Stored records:
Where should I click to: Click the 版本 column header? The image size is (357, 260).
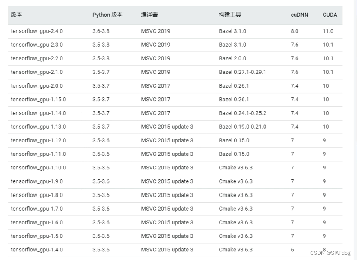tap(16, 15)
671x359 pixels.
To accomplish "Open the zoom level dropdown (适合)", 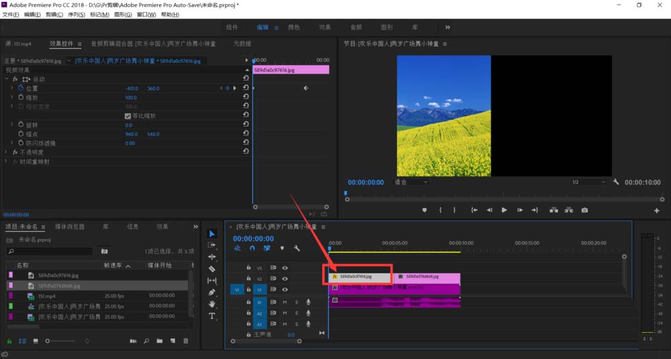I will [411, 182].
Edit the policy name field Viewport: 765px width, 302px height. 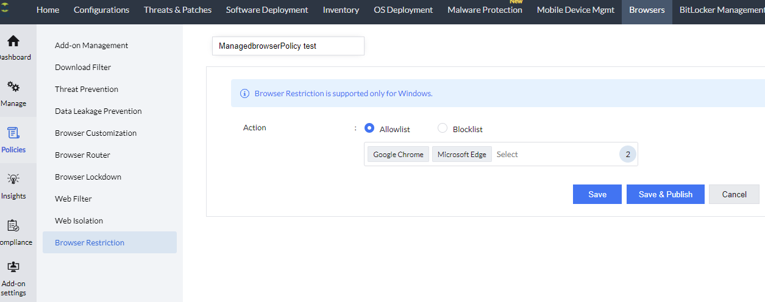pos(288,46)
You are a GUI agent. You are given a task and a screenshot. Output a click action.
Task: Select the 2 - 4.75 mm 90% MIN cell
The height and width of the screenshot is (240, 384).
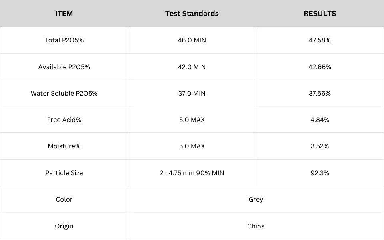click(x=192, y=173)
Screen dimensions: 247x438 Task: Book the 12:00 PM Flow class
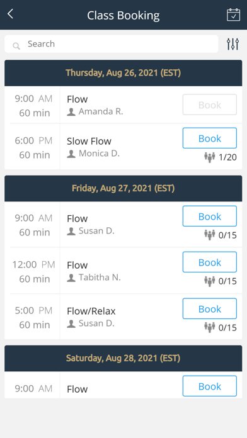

Exercise instructions
Retype exactly, and only, the lines from the one containing "Task: Select the 2 - 4.75 mm 90% MIN cell" through the end of the records above. Pictures stay out of the copy.

Response
Task: Select the 2 - 4.75 mm 90% MIN cell
The height and width of the screenshot is (240, 384).
click(x=192, y=173)
Screen dimensions: 247x438 Task: Book the 12:00 PM Flow class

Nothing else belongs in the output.